→ **What to produce**
Look through the listing below and report the lines that have the word "computer" in them.

→ **Material for the task**
:::::

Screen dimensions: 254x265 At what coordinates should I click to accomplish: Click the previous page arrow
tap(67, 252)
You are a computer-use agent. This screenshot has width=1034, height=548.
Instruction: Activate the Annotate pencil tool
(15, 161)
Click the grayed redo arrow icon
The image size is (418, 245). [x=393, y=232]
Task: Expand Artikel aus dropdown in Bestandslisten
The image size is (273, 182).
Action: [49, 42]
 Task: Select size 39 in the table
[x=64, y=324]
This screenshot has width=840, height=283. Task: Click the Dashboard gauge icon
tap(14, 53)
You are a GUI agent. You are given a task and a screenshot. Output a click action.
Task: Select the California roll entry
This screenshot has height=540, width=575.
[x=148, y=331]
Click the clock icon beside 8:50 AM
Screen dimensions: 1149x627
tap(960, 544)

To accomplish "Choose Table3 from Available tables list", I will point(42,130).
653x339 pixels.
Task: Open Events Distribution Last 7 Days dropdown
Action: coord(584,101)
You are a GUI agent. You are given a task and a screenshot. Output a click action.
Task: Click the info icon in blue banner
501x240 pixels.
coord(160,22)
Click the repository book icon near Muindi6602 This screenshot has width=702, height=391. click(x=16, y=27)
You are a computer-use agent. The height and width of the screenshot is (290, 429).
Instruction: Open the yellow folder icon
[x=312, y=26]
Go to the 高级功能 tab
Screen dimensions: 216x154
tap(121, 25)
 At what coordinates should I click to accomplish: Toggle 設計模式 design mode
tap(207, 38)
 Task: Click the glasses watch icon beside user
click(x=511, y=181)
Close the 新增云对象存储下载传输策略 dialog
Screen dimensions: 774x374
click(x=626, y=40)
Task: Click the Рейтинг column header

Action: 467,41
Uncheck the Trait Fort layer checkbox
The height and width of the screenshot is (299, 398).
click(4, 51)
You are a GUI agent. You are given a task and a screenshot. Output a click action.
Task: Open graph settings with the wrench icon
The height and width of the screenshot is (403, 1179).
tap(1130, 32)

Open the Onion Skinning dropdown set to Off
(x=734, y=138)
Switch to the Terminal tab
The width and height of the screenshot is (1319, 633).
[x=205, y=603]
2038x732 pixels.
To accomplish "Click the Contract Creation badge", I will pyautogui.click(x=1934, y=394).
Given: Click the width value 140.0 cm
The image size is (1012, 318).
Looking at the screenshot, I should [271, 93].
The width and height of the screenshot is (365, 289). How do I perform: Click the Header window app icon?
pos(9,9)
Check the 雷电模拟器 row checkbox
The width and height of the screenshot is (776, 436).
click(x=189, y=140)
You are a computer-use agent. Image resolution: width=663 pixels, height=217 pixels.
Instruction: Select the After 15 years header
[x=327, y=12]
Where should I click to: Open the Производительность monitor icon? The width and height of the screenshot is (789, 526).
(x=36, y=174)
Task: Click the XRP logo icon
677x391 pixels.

:::::

→ **Exercise response**
You are a computer-use agent. This screenshot has width=1034, height=548.
You are a computer-use agent. The height and width of the screenshot is (290, 429).
You are a computer-use agent. Image resolution: width=663 pixels, height=217 pixels.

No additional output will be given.